Sem integração, Linha 4 do metrô do Rio fica longe de demanda prevista

 

Estudos técnicos de demanda do governo estadual previam que a Linha 4 transportaria 300 mil usuários/dia; a realidade é bem outra: média diária mal chega a 140 mil usuários/dia

ALEXANDRE PELEGI

Andar de Metrô no Rio é como em qualquer outra cidade: mais rápido e mais confortável. Mas quando há outras opções de mobilidade mais baratas, o bolso fala mais alto. Esta é a situação de muitos cariocas, que estão preferindo despender mais tempo embarcando em diferentes linhas de ônibus para economizar um dinheiro que está cada vez mais escasso no bolso do brasileiro.

Este é o quadro atual da Linha 4 do metrô do Rio de Janeiro, cuja construção consumiu mais de R$ 10 bilhões e foi projetada com seis estações. Atualmente cinco estão operando: Jardim Oceânico (Barra da Tijuca), São Conrado, Antero de Quental, Jardim de Alah e Nossa Senhora da Paz (Ipanema). Falta a estação Gávea, cujo custo da obra é estimado em R$ 500 milhões, e até agora não saiu do papel.

O estudo de viabilidade da Linha 4 realizado em 2011 pelo Governo do Estado do Rio usava um cenário que previa integração tarifária entre modais, e não apenas com o BRT. Ou seja: esperava-se que 65% dos usuários alcançassem o metrô por meio de outros tipos de transporte. Além de hoje a integração não existir, o que o plano também não previu foi que as obras da prefeitura no Elevado do Joá, que aumentou a capacidade da via em mais de 40 mil carros, diminuiu bastante um dos principais gargalos da ligação da Barra-Zona Sul. Se dá pra ir de carro, por que então usar o Metrô?

No modelo atual, com metrô, mas sem integração, a ineficiência impera no sistema de transporte público da Barra. Restou então, pelo menos por ora e enquanto outras medidas não são tomadas, tentar atrair o passageiro de outras maneiras. Desde a semana passada a Linha 4 resolveu oferecer viagens grátis para quem embarcasse no trecho que liga Ipanema à Barra. A chance de viajar de graça termina neste domingo.
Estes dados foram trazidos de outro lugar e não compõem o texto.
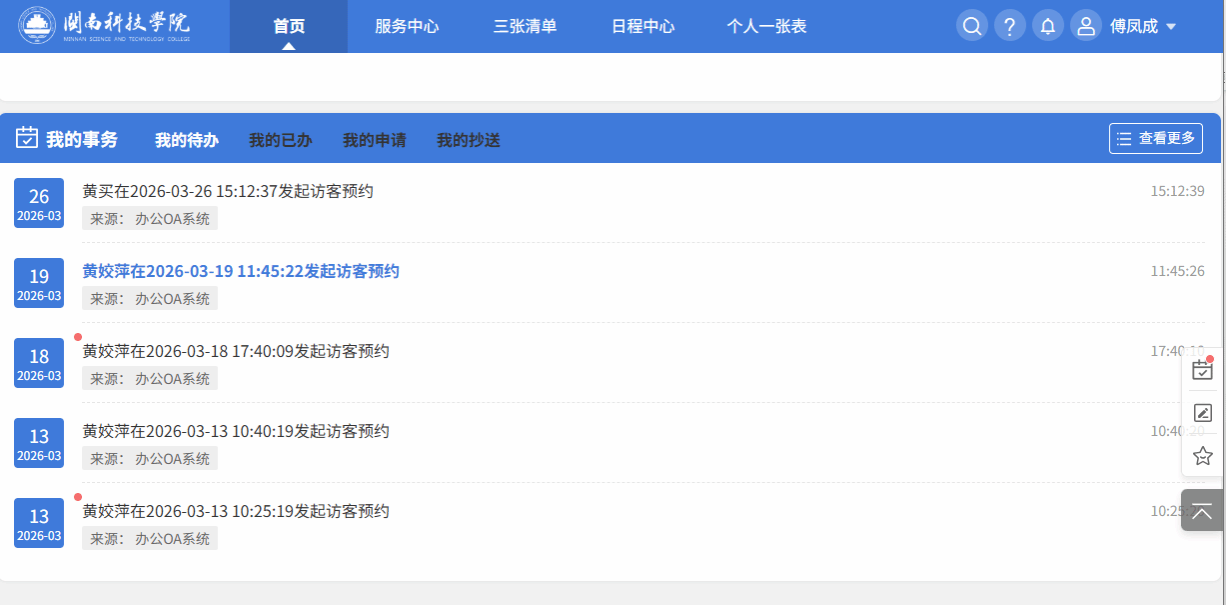Open the calendar-check icon in right sidebar
1226x605 pixels.
point(1202,370)
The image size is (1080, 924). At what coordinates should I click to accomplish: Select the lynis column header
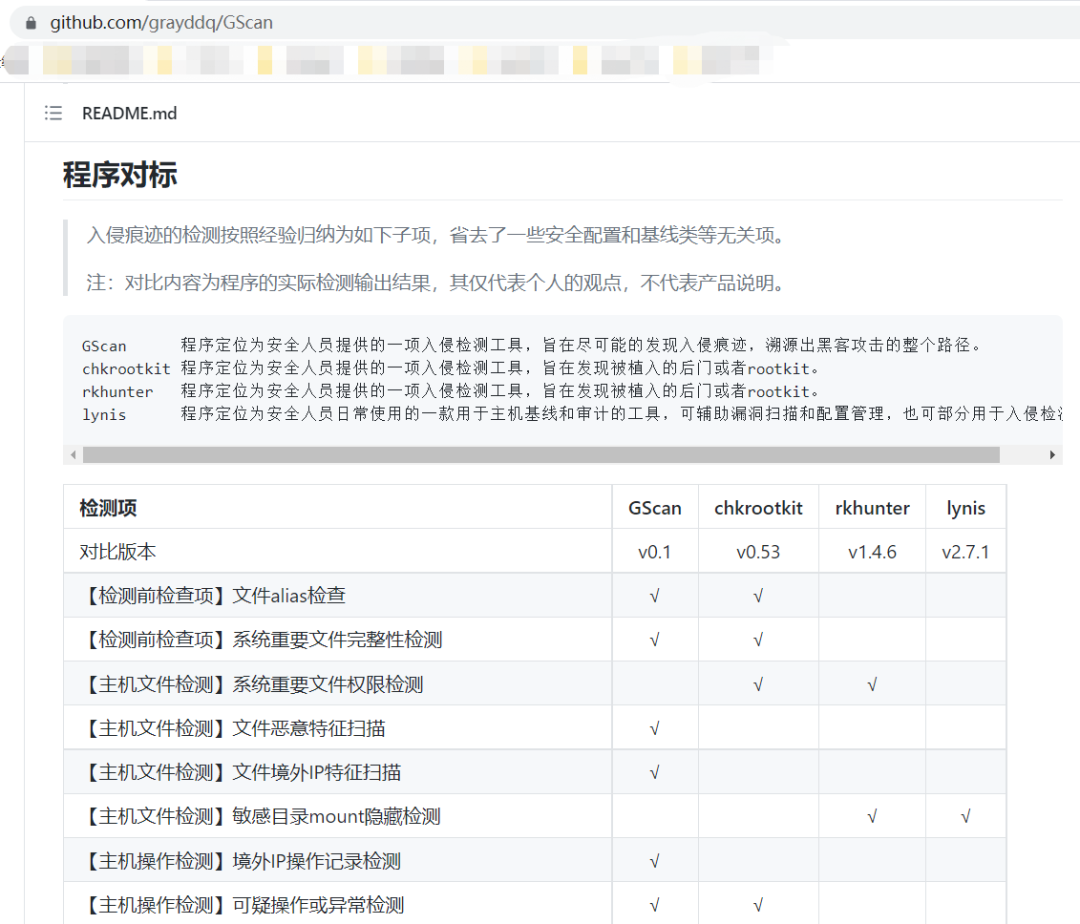coord(966,508)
Os estudos técnicos de demanda do governo estadual previam que a Linha 4 transportaria perto de 300 mil usuários/dia no primeiro ano de operação. O que se vê é bem diferente: antes da promoção de viagens gratuitas, a média diária atingia 140 mil usuários/dia, menos da metade do esperado.

Em entrevista ao jornal Extra, do Rio de Janeiro, o engenheiro de transportes e professor da PUC, José Eugênio Leal, põe o dedo na ferida: “O cenário mostra que faltou planejamento integrado entre os projetos de mobilidade da prefeitura e do governo do estado. O desafio, agora, é estimular a integração entre os modais. É preciso evitar medidas que estimulem ainda mais o uso de automóveis. No entanto, a prefeitura já anunciou o interesse de fazer parcerias público-privadas para construir grandes garagens subterrâneas”, ele observa.